- Opening Delimiter -
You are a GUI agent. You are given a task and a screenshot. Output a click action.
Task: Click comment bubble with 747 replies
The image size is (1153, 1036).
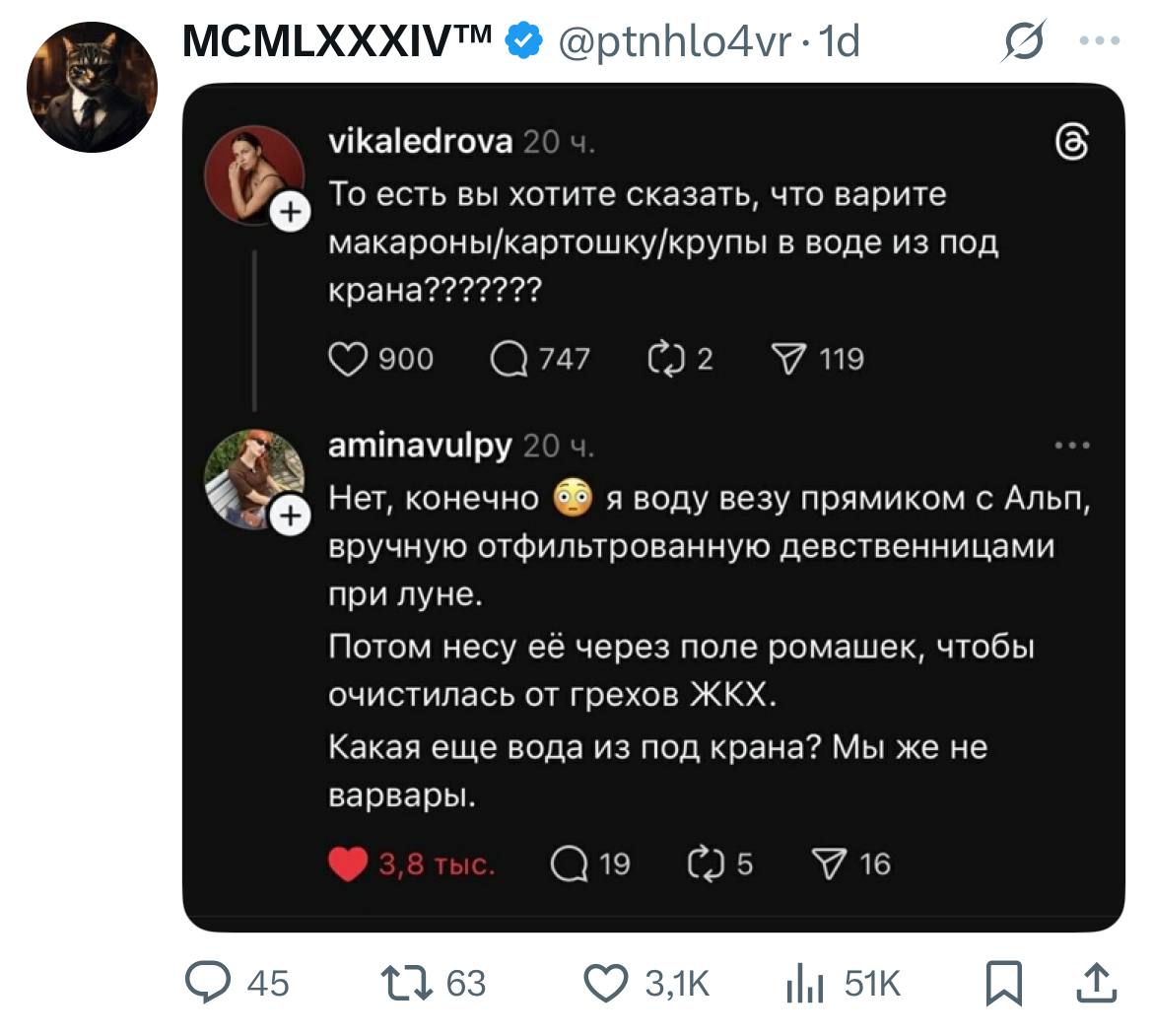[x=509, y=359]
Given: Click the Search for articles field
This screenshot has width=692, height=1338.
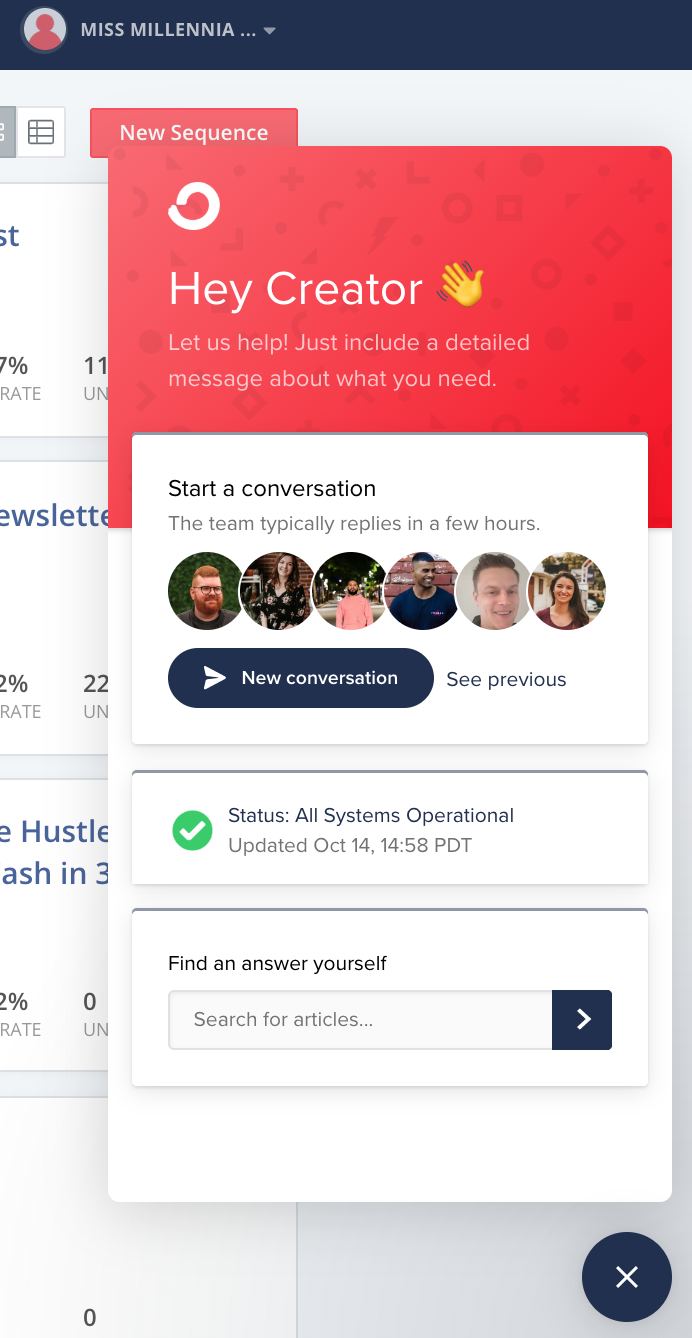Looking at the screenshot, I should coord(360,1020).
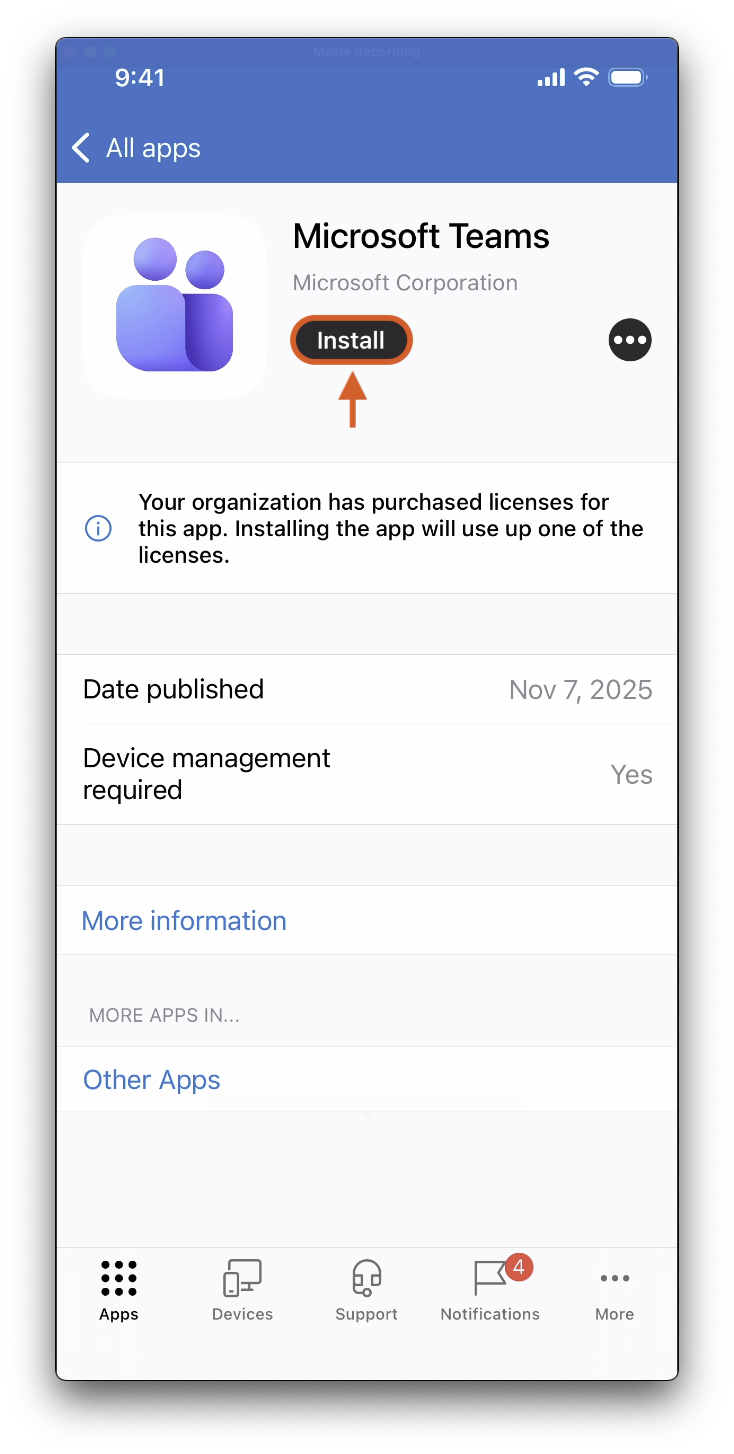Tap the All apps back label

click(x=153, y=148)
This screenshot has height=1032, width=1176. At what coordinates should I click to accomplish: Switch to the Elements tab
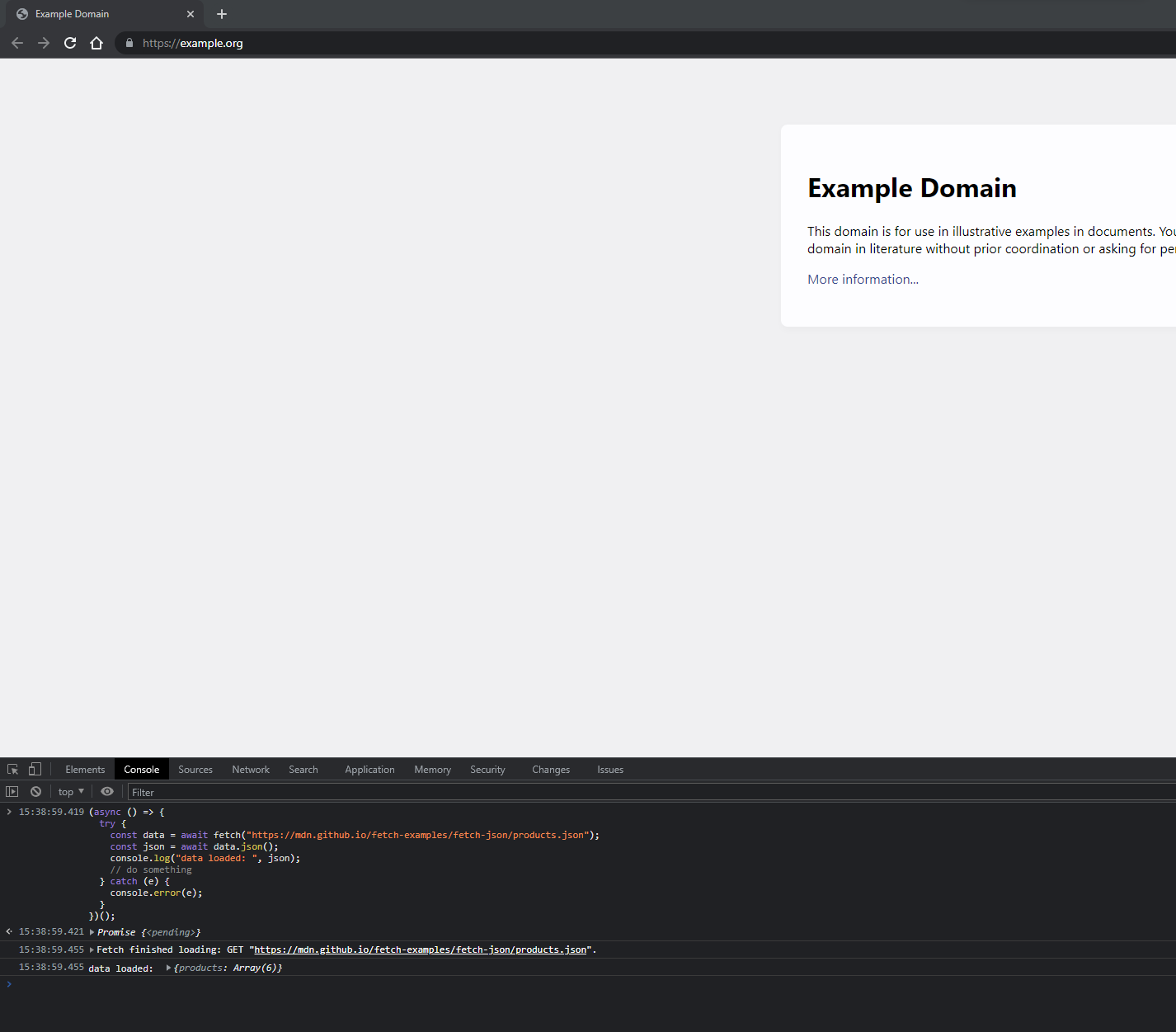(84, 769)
- Closing Delimiter -
> _ACTION ITEM_
Would you give the data above again word for word, minus the pictures?

> _ANSWER FOR THE TASK_
You are a GUI agent. You are given a task and a screenshot. Output a click action.
Task: Click comment bubble with 747 replies
The image size is (1153, 1036).
[x=509, y=359]
Given: Click the Search for articles field
This screenshot has width=692, height=1338.
Looking at the screenshot, I should coord(360,1020).
Tap the All apps back label

click(x=153, y=148)
This screenshot has height=1032, width=1176. At what coordinates should I click to accomplish: Switch to the Elements tab
(84, 769)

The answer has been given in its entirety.